THE TASK.
Show all lines from the records below in which the string "folder" is present.

SUPPLIED DATA.
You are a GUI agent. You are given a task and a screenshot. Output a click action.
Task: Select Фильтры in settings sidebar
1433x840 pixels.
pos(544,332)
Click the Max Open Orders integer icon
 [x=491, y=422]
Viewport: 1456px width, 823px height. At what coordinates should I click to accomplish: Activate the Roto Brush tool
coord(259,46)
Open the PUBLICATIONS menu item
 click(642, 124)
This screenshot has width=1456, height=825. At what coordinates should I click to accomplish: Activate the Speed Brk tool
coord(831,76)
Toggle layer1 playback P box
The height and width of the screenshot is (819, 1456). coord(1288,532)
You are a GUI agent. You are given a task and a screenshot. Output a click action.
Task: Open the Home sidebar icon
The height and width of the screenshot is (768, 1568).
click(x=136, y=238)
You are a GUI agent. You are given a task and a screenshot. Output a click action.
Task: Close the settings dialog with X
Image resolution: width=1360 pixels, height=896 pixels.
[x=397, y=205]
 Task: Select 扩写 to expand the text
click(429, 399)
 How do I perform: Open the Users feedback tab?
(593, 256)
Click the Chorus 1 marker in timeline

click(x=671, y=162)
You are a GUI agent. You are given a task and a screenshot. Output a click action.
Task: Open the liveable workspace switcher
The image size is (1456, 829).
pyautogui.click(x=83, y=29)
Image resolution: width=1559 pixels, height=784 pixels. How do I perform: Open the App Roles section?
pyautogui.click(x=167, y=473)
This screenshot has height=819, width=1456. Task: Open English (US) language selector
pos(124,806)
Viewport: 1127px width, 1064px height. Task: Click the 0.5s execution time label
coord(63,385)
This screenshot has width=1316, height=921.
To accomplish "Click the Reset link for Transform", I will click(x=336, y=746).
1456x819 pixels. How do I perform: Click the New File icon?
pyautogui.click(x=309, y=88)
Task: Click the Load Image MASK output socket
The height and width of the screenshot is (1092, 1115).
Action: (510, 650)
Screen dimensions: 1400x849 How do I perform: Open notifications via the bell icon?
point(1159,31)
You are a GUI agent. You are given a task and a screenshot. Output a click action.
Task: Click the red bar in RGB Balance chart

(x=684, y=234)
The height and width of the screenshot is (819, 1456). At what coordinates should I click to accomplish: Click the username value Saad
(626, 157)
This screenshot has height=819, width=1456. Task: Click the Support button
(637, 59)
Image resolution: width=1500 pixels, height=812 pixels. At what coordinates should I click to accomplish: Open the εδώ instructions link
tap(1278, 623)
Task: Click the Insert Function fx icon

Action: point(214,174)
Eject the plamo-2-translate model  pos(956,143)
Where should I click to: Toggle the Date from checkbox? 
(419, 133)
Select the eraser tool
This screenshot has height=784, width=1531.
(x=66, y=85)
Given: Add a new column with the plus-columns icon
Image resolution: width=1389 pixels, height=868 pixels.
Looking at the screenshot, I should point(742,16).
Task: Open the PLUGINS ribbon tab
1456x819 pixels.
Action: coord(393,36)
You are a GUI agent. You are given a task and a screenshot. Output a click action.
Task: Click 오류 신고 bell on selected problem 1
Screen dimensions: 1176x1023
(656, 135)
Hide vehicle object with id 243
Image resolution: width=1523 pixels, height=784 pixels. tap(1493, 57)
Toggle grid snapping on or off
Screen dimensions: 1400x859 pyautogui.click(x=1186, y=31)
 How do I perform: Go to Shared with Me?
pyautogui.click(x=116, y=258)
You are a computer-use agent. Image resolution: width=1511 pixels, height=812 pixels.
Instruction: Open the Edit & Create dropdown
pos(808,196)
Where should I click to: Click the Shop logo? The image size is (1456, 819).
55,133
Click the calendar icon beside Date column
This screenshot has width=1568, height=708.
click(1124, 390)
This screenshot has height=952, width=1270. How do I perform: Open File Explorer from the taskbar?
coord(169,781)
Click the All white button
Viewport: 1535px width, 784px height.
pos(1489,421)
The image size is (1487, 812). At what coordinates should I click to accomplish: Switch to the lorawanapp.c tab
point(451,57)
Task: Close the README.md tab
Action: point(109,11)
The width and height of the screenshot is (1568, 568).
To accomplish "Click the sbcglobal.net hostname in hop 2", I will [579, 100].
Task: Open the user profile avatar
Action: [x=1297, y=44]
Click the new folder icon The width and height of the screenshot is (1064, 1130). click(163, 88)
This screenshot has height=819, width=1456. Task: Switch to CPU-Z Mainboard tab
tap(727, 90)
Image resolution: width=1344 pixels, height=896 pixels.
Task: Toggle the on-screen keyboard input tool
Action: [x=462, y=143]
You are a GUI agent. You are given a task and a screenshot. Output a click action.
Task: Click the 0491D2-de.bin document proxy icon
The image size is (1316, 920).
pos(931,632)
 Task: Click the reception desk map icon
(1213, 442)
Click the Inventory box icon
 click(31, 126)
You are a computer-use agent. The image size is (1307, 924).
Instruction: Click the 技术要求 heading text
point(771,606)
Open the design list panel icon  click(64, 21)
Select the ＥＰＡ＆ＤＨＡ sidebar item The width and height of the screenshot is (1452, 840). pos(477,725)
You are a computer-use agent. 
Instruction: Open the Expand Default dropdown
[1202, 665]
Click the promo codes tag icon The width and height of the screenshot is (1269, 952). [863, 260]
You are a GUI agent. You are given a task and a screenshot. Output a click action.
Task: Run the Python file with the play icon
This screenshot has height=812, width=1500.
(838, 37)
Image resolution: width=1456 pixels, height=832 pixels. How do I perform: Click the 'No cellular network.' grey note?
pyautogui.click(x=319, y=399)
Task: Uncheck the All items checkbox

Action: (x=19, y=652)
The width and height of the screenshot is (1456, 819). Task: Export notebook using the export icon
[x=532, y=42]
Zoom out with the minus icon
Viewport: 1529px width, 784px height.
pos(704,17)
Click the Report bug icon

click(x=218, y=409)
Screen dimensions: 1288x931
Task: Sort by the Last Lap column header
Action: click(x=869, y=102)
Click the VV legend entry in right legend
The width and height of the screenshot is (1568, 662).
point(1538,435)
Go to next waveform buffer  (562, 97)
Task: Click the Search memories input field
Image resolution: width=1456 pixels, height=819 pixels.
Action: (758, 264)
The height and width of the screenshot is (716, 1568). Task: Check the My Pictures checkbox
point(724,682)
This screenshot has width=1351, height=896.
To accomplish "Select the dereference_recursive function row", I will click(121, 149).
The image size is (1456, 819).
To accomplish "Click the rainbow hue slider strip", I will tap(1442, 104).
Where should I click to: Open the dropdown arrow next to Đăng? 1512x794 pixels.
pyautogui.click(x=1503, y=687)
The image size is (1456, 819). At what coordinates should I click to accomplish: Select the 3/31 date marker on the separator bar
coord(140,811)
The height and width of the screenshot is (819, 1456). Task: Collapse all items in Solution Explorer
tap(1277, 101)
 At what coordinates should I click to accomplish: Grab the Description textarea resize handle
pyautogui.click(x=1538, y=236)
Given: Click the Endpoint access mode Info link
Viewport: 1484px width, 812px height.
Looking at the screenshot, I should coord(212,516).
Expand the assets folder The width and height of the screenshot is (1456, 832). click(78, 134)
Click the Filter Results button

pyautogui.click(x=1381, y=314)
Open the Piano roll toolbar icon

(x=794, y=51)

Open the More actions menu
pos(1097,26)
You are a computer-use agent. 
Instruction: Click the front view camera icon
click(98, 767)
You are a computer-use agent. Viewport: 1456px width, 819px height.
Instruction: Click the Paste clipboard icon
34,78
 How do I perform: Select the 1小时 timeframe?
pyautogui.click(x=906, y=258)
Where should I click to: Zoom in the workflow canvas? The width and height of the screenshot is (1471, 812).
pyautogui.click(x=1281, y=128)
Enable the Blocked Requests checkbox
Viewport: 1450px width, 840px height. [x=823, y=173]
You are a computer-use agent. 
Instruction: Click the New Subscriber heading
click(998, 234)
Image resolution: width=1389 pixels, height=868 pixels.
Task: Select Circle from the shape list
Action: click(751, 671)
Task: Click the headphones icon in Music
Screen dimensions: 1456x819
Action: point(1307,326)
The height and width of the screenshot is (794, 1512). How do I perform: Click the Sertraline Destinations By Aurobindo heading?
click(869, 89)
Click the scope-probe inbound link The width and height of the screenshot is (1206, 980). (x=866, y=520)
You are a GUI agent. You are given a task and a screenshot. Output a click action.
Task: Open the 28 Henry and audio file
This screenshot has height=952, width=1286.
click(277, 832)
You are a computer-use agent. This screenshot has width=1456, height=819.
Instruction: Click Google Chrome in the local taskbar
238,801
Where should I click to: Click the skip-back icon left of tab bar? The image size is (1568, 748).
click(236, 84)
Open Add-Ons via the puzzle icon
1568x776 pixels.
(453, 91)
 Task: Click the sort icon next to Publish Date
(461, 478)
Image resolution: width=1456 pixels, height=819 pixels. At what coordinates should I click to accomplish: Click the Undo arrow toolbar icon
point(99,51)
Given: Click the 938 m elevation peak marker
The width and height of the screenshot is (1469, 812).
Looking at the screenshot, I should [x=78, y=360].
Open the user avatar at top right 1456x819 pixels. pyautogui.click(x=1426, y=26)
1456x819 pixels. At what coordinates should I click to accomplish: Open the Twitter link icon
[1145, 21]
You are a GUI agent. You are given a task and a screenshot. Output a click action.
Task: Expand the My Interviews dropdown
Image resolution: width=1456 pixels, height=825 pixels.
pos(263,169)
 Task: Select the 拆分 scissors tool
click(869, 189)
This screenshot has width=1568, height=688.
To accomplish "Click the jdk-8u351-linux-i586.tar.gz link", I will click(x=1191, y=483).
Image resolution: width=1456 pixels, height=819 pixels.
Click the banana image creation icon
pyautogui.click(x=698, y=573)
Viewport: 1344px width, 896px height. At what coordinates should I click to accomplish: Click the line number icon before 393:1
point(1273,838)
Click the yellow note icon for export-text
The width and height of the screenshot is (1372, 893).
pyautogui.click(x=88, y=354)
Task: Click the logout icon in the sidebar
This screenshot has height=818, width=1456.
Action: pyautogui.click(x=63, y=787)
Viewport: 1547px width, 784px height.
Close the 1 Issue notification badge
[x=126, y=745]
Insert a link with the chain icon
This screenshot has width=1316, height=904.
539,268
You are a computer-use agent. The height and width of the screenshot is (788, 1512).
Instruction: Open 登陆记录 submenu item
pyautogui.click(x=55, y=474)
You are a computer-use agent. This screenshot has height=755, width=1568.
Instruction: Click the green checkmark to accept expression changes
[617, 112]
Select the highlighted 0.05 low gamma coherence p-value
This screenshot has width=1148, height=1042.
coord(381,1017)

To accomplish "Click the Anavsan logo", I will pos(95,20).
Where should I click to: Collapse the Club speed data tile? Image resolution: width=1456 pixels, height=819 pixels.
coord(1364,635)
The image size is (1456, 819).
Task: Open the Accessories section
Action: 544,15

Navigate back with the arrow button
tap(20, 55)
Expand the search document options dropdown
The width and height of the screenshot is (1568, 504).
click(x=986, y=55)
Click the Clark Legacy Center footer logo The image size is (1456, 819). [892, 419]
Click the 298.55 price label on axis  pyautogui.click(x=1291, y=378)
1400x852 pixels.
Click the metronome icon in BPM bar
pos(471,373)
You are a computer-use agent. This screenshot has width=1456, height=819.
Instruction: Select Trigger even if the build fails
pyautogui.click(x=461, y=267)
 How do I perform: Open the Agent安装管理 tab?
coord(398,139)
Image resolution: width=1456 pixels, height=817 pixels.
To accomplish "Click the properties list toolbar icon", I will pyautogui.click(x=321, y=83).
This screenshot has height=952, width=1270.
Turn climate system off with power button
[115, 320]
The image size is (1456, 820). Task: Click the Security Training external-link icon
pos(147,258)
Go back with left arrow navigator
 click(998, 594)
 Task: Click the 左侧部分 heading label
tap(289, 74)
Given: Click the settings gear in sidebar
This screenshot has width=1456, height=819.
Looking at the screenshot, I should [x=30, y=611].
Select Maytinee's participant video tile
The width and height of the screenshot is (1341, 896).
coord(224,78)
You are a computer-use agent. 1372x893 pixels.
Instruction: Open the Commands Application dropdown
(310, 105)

RESPONSE TO THIS TASK.
Click the new folder icon The width and height of the screenshot is (1064, 1130). click(163, 88)
Expand the assets folder The width and height of the screenshot is (1456, 832). click(78, 134)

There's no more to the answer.